Maybe you have three kids, and each eats two pieces of fruit each school day, three vegetables each day, and a pint of ice cream each weekend day, or some other blend of purchases that must be repeated frequently in order to survive.
That problem can be represented with an algebraic math equation.
When we want to purchase anything that is on sale or discounted a certain percent, we must employ simple algebra equations to fulfill our needs. When we learn any other science subject, we must first have a basic understanding of the principles of Algebra and Algebraic equations in order to understand those topics.
To understand algebra at its simplest form, certain concepts must first be assimilated and understood. In this quick math course, we are going to review the basics of algebra and most of the concepts that will be needed in later courses.
Let's begin with math in its simplest form, and evolve our course from that elementary example.
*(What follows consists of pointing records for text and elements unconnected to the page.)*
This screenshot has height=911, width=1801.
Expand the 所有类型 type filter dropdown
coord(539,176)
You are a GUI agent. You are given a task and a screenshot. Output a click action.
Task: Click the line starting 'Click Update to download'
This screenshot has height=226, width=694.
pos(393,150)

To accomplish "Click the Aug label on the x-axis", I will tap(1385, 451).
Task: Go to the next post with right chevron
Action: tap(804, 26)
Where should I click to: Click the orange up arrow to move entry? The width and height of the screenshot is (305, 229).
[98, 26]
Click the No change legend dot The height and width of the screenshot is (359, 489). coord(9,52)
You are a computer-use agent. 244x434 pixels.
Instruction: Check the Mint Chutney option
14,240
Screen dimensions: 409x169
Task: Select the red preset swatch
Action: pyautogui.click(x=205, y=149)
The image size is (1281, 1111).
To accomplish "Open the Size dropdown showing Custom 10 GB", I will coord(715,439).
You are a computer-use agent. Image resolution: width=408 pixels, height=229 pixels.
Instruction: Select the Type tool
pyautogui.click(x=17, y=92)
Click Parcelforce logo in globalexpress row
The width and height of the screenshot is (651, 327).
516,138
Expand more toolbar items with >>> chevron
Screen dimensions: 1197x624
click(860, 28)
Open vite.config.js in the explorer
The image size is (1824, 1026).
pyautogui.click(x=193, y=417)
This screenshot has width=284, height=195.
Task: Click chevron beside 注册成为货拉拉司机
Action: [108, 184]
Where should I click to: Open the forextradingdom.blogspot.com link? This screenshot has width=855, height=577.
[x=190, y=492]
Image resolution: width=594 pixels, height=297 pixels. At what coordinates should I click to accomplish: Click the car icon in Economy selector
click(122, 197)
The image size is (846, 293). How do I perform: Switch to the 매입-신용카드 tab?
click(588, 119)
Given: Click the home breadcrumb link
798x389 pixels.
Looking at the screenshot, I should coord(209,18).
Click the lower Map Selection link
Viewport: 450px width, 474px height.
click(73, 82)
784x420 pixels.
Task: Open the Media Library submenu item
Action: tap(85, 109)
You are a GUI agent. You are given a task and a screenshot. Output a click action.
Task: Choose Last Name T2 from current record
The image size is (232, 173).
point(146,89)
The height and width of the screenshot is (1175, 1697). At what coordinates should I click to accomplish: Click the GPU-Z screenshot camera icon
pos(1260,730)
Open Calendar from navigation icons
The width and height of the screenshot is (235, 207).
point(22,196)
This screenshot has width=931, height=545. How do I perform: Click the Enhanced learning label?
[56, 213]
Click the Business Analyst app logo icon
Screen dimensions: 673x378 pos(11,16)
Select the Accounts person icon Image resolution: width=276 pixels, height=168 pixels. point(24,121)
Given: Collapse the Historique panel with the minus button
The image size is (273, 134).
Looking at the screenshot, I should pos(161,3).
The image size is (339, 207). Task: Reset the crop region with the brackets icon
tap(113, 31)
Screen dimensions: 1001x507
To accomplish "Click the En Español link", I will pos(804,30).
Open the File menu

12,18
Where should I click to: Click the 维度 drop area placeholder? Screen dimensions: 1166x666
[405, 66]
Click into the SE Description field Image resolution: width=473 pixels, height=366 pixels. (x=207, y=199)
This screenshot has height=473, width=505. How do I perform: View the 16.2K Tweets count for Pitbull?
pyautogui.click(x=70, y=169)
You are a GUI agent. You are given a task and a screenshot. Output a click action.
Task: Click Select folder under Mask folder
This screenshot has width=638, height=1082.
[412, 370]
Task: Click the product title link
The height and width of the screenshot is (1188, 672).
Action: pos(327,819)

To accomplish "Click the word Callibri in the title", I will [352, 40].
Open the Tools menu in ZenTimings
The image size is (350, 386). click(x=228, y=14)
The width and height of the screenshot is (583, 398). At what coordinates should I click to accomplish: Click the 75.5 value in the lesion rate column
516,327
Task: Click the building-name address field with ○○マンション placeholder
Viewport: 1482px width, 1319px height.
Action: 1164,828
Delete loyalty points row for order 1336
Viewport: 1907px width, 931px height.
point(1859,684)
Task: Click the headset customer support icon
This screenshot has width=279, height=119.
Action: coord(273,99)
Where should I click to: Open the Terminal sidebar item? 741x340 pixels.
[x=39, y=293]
Algebra has equations that are read from left to right. That will be important later because when two operators are equal in an equation, then the equation begins being read from the left.
Next is the order of operators: 1) Parentheses, 2) Multiplication and Division are equal, 3) Exponents, 4) then addition and subtraction come last.
So, for example, (4-(2-5*2)^2-3)/(-3) = -21 is obviously incorrect, since it's positive twenty one (+21). Let's find out why.
Don't want to wait? Learn it now
For example, we know that:
1 + 1 = 2. So therefore, if x = 1, then x + x = 2
because x is 1 and 1 + 1 = 2.
That's easy.
Let's try that again.
2 + 1 = 3
If a variable named y is equal to 1,
then 2 + y = 3
because we defined the variable y to equal 1.
Now what if we don't know one of the numbers, perhaps the 2. In that case, when we write the above equation, instead of a 2, we place a variable[D: a character representing a numeric value or number] in its place.
Let's try it again.
The variable p = 3
And the variable q is unknown
But we know the following equation is true:
p + p = q
Then q must equal 6, right?
Because p = 3,
Then p + p = 3 + 3 = 6
Therefore, q = 6.
1 + 1 = X Or we could say:
1 + x = 2
You can decide what character you use as a variable, but keep in mind the following:
If you draw or write a symbol not available on a keyboard, then when you want to type the equation and your brain is working already on making sure you copy it right from paper, then remembering that cool symbol you drew before is now another thing to keep track of and could result in errors down the line. Meaning, keep it simple or as simple as possible for the sake of ease of use or understanding.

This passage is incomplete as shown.